It used to be said that politics was “show business for ugly people”, but if reports of Simon Cowell’s latest wheeze are true, then maybe we aren’t too far away from the point at which politics simply becomes “show business”.
Cowell indulged in a brainstorming session during an interview with BBC Newsnight in which he basically came up with a format which involves an X-Factor-style TV show where ‘issues’ are discussed and viewers can cast their votes (presumably via a premium rate number). There would even be a red telephone on stage for Downing Street to phone through the government’s reaction to the show. As politics itself is unlikely to be a big enough draw to keep the advertising revenue up (and therefore maintain Cowell’s interest) you can expect a sprinkling of ITV Saturday night stardust to act as the glue to keep the millions stuck to their sofas.
Am I alone in wondering where it all went wrong? What caused politics in this country to go so badly awry that Simon Cowell is seriously considering serving up a dose of celebrity magic to put things right? We already have the grim spectacle (spectre?) of Esther Rantzen’s candidacy in Luton to look forward to next year, not to mention ‘chick-lit’ novelist Louise Bagshawe’s worrying descent on Corby & East Northants and, closer to home, former TV-AM sofa-warmer Caroline Righton’s accident-prone campaign for St Austell & Newquay. Do we really need a political X-Factor to add further celebrity glow to what ought to be a serious business?

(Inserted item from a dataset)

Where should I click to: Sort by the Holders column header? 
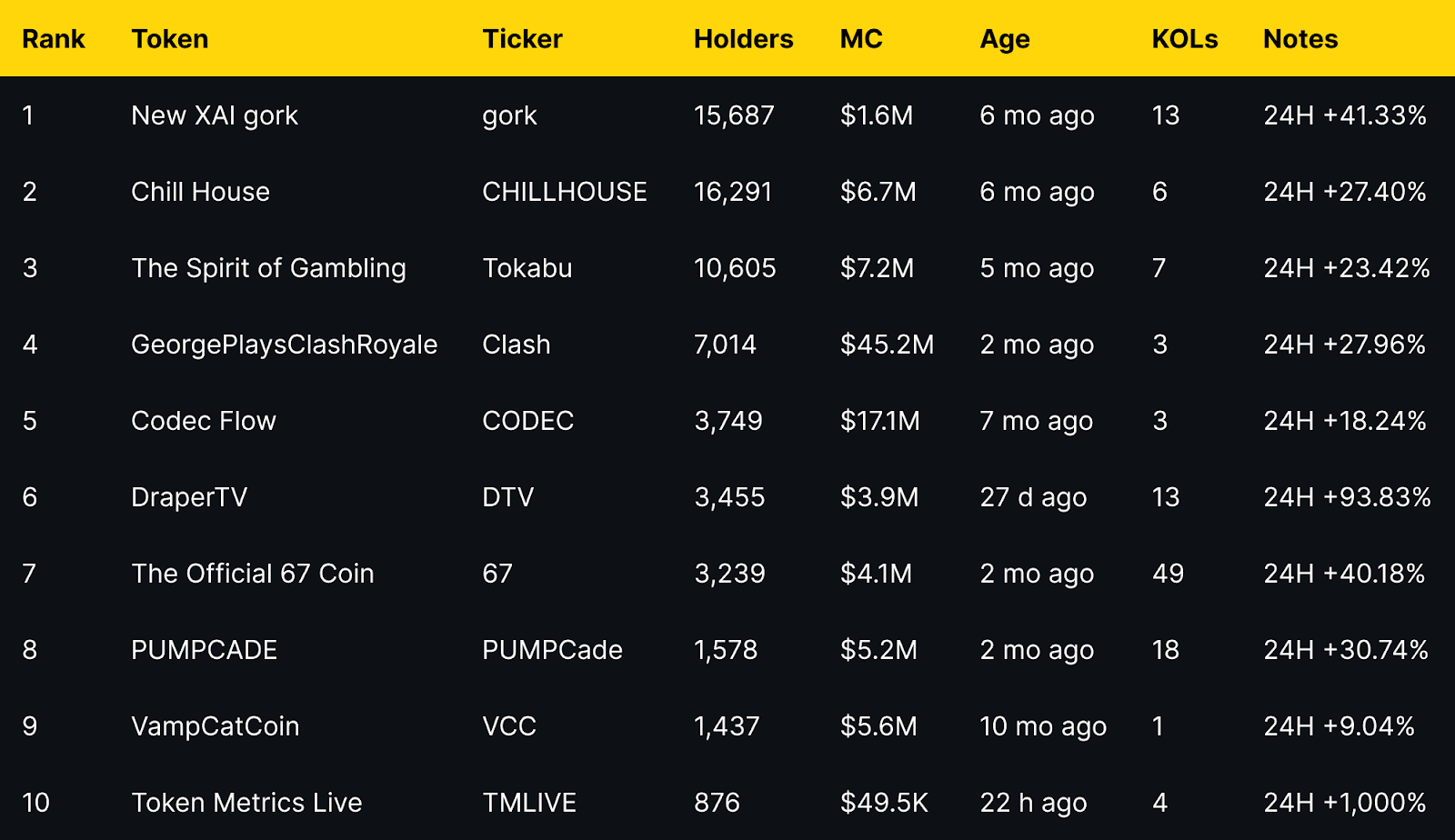point(743,39)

I recently did an interview with a journalism student, Lydia Smears, about growing voter apathy and what politicians and political parties should do about it. At the risk of sounding considerably older than I actually am, I found myself harking back to the post-Second World War General Elections as evidence that all the TV shows, text voting, supermarket polling stations and all the other ideas to invigorate democratic participation won’t make the blindest bit of difference. What’s missing from UK politics at the moment is a genuine debate about real policy differences. There was no such vacuum in 1950, for example, and (with a clear dividing line between the Atlee government’s nationalisation and welfare state agenda, and Churchill’s Tories’ almost total resistance to the post-war Labour government’s radical programme) voter turnout in that year’s election was 83.9% as opposed to a mere 59.4% in 2001.

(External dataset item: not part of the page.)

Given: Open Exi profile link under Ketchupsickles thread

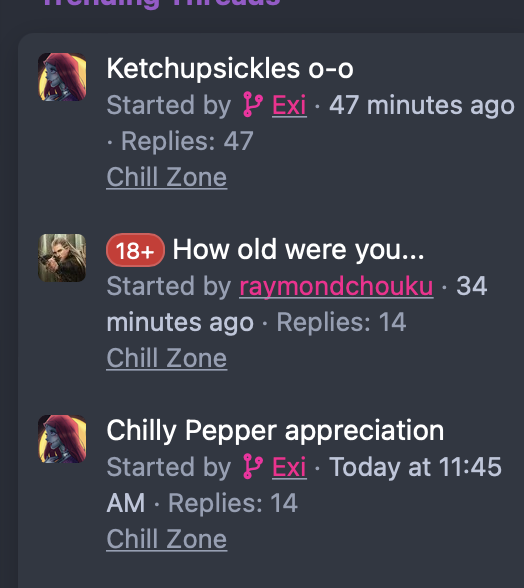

What do we have today? Bandwagon jumping, appearances on ‘This Morning’, media management, party leaders’ indulgence in celebrity culture – the list goes on. Modern politics is all about whose manager is least likely to ‘frighten the horses’, whose image chimes with the voters, who looks best on TV. This is what tempts politicians to pretend they’re interested in the X-Factor, or I’m A Celebrity Get Me Out Of Here or any of the other beacons of popular television culture, instead of trying to communicate with voters about such apparent fripperies as policy debates and the like. Sadly this becomes self-perpetuating for the politicians. The more they steer into the celebrity agenda the more they will have to, and what happens to policy then?

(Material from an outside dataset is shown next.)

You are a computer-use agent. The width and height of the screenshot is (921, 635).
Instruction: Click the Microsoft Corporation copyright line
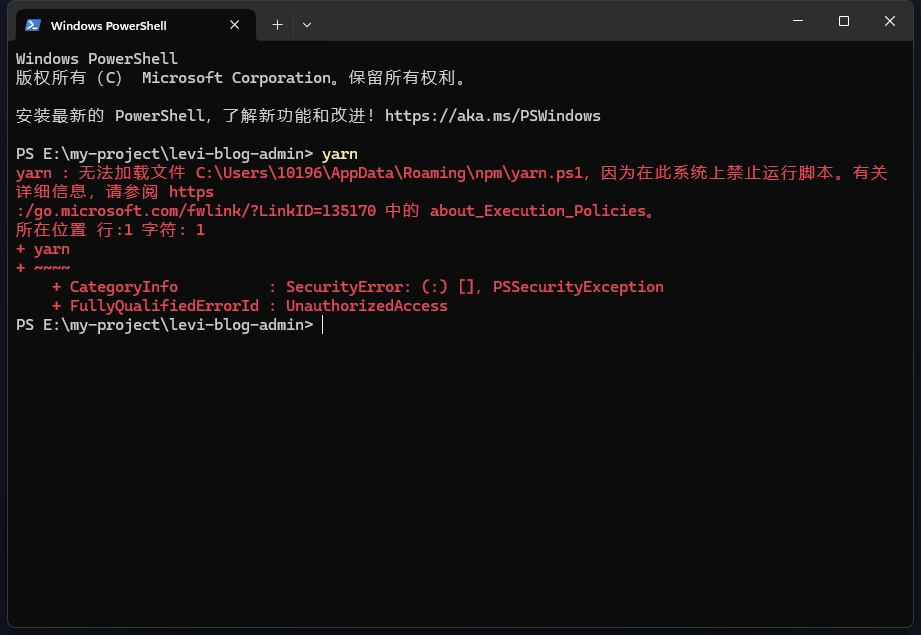tap(241, 78)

I can’t pretend I have the answer. Maybe it’s too late for the genie to be stuffed back into the bottle but it is my desperate hope that politics doesn’t go down this route. Perhaps if our representatives were prepared to take a risk and talk to real voters about what it is they actually plan to do we might see a shift in this culture. The thought of Dermot O’Leary announcing the result of an ITV viewers’ vote on capital punishment is almost too much to bear.